[Dataset entries]
= = = =

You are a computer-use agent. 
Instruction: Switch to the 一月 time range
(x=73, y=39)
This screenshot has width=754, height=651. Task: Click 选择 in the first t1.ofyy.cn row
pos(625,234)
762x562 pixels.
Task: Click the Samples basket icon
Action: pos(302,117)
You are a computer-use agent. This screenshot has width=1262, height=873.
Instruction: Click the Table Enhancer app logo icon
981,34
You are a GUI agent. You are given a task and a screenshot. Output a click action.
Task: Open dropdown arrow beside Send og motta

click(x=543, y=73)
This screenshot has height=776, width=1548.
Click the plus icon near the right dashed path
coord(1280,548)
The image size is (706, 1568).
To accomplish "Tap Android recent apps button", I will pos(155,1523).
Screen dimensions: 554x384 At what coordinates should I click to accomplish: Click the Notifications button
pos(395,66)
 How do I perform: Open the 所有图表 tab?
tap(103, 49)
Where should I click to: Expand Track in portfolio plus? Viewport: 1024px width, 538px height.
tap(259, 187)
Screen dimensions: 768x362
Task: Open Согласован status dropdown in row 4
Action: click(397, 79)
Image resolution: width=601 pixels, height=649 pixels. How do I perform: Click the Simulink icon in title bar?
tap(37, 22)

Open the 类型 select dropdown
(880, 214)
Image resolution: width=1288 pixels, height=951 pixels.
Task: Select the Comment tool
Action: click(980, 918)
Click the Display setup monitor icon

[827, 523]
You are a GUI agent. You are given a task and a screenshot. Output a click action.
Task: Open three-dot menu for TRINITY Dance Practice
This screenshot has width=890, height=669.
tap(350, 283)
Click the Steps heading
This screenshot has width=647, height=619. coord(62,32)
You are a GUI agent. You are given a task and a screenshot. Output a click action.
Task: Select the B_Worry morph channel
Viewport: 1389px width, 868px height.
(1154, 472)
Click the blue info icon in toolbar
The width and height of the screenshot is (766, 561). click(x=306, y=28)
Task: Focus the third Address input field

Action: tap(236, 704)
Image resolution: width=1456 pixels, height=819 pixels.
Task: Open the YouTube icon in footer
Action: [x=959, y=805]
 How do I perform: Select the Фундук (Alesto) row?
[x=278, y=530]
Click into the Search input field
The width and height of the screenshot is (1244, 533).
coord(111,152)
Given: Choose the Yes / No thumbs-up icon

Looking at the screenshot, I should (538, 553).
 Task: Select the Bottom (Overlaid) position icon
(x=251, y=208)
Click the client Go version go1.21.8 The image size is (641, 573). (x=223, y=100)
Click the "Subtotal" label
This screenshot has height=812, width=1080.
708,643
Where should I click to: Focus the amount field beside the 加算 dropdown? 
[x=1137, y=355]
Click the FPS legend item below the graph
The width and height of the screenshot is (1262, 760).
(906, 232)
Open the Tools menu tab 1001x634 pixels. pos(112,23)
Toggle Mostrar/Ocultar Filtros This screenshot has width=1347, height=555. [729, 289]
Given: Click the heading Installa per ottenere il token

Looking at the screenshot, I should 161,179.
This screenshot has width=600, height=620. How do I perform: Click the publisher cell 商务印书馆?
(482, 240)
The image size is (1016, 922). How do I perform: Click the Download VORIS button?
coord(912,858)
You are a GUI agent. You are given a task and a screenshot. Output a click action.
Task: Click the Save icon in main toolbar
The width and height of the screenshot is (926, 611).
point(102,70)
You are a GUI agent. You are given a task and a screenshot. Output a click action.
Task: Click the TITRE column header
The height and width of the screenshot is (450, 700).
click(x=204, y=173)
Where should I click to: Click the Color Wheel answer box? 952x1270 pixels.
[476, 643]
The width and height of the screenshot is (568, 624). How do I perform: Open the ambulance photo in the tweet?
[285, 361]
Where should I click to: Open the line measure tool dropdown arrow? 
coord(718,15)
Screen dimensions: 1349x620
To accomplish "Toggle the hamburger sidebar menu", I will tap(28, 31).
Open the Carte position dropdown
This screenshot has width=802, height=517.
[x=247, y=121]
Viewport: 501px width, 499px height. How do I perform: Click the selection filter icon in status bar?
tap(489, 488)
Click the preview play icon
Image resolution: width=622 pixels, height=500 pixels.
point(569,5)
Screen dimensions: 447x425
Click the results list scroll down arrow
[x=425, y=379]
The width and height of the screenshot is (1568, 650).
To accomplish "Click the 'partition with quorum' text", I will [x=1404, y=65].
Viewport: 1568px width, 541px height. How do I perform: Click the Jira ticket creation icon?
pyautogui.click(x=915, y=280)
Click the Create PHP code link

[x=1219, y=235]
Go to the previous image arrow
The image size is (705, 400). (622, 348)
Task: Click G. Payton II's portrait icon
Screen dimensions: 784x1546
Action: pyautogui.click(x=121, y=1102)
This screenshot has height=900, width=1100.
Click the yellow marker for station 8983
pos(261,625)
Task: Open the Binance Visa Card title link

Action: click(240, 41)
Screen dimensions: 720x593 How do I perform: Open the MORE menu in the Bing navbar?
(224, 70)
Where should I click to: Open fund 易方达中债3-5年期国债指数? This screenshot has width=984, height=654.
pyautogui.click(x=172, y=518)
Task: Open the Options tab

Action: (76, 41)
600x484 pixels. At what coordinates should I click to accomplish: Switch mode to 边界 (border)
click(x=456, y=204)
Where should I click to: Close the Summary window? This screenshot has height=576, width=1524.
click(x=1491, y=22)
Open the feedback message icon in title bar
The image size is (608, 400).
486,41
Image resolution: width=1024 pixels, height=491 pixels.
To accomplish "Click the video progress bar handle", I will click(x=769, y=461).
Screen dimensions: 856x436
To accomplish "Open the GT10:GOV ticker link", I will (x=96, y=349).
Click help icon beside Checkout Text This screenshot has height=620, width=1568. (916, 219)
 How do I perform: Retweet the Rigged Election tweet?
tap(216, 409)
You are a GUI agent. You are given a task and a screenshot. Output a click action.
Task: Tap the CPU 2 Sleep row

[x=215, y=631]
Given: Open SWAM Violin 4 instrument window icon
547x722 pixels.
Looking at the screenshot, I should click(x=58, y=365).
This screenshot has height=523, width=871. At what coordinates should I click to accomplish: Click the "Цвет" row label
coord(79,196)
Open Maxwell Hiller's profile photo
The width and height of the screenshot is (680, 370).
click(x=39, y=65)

= = = =

### [Activity]
Across the records above, how many lines contain the word "computer"? Give the number by itself.

### [Reply]
2